Por que a resolução não viola a legalidade
O ponto central do julgado é que a Resolução n. 2/2018 da Câmara de Regulação do Mercado de Medicamentos (CMED) não criou norma nova, apenas exerceu a competência executiva que a própria Lei 10.742/2003 já previa. O art. 6º, V, dessa lei atribui à CMED a fixação dos critérios da margem de comercialização, o que abrange a hipótese de margem zero de sobrepreço quando o medicamento é fornecido pelo hospital dentro do serviço de assistência médica.
O STJ registrou ainda que o STF, em contexto semelhante (RMS 28.487/DF), considerou legítima a amplitude da delegação normativa conferida à CMED, justamente pela dinâmica e pelas peculiaridades técnicas do mercado de medicamentos.

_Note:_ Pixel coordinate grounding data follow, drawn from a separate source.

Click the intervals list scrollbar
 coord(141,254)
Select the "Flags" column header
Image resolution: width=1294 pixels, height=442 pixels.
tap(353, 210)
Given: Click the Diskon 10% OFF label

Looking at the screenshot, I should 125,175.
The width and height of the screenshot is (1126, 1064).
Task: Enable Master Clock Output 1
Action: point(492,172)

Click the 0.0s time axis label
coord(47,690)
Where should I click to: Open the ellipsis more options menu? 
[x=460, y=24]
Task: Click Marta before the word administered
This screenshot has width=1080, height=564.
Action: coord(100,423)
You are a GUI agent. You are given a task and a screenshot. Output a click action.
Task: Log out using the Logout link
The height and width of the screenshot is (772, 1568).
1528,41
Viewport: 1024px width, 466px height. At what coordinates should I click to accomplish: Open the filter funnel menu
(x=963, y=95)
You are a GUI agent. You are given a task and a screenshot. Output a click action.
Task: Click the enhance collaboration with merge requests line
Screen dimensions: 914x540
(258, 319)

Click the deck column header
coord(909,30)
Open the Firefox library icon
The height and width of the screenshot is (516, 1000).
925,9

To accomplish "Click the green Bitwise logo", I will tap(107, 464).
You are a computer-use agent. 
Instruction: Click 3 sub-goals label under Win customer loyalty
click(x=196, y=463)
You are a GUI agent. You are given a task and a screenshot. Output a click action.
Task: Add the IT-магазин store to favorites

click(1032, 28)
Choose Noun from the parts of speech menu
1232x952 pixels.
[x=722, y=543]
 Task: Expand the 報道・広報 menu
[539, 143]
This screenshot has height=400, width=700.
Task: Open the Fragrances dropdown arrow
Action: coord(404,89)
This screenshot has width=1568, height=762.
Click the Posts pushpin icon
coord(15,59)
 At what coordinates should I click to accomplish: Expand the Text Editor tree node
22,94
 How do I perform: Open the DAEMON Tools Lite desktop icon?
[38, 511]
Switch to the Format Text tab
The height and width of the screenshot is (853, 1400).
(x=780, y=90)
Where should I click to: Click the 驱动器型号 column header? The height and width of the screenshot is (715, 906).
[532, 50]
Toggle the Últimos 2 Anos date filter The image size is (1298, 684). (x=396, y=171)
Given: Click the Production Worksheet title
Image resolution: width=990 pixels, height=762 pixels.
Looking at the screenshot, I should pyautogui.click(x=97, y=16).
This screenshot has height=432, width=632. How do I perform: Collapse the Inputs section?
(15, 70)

A posição peculiar dos hospitais
Dos arts. 4º e 5º da Lei 5.991/1973 extrai-se que o comércio de drogas, medicamentos e insumos farmacêuticos é privativo de estabelecimentos que tenham essa atividade como principal ou subsidiária. Hospitais não se enquadram nessa situação: sua função primordial é prestar assistência médica, não comercializar medicamentos.
Por isso, fixar margem zero de sobrepreço para os medicamentos que o hospital fornece na prestação do serviço não configura invasão de competência legislativa, e a lei principal admitiu expressamente a aplicação de sanção em caso de violação das regras de controle do mercado.